To be honest, I still don't exactly know how this tool works. What is clear to me is that apparently certain MFA methods don't protect against this, think of 2FA authenticator apps. So I suppose the new and upcoming Passkeys and the already widely used hardware keys like the ones from Google, Yubico and Feitian can block this? https://www.bleepingcomputer.com/ne...campaign-targets-120-000-microsoft-365-users/
Well, from my very simplistic pov, the target victim clicks on a phishing link in an email, and that starts the chain reaction towards getting pwned. at the end of the day, don't click on malicious links.

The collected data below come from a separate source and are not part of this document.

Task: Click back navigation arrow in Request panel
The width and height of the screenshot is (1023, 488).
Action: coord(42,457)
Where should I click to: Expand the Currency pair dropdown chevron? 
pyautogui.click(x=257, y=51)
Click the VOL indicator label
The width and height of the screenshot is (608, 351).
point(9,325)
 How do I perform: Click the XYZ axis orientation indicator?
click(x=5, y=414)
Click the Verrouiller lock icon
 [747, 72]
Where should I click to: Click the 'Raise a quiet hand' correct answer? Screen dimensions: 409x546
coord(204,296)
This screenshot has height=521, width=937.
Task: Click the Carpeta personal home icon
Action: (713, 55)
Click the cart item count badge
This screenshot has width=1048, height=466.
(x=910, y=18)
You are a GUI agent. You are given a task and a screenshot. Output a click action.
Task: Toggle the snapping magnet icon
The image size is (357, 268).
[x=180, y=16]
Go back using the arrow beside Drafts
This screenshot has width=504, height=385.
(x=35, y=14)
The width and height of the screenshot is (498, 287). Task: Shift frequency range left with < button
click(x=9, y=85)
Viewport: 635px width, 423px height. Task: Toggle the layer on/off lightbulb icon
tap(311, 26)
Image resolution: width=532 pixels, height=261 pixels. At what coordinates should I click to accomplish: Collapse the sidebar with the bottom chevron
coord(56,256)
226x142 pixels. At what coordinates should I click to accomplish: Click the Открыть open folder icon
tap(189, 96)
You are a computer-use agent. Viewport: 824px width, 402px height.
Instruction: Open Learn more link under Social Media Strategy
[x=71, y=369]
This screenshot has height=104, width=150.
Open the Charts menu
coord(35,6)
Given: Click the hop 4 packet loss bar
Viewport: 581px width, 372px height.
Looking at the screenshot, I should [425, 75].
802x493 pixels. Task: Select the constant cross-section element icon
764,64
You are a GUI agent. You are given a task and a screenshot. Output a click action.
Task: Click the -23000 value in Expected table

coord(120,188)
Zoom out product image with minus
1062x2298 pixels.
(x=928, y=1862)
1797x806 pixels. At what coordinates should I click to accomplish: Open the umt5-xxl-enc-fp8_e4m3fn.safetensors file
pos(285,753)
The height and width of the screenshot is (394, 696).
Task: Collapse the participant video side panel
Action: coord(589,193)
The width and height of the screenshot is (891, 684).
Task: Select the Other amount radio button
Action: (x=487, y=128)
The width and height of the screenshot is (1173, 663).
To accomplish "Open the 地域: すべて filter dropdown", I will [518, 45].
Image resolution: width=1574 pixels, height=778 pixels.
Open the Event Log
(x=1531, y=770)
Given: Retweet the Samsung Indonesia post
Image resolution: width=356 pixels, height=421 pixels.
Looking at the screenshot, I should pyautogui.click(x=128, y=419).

No correct, if you don't click on the link, you're fine. But what I meant is that apparently this link will lead to a fake website which actually mirrors the real website. So if you type in your password and the 2FA code, you will actually login into the real website, so everything looks just fine, but in the background the authentication cookie is stolen. But with many banks over here in Holland (ABN AMRO/ING), with each transaction you need to type in a 2FA code that is generated by a hardware device, so the hackers have no way to transfer money for example. Because they can't generate the 2FA code. So why not implement something like this with MS 365?
Other than user awareness to not click on unsolicited links, 2FA seems to be the best way, so far, to avoid these scams.
Yes, but only 2FA based on hardware devices like YubiKey, when securing webservices like MS 365. Or authenticators like DIGIPASS when securing online banking, see first link. But authentication apps like Google/MS Authenticator and Authy aren't good enough since they don't protect against phishing and cookie stealing. Actually, I now see that OneSpan even offers passwordless hardware authenticators, these are newly launched products, see second link. https://www.onespan.com/products/hardware-authentication/product-comparison https://www.onespan.com/products/digipass-cx
Yes correct, since it's based on FIDO. I still don't understand why they can't make 2FA authenticators compatible with FIDO.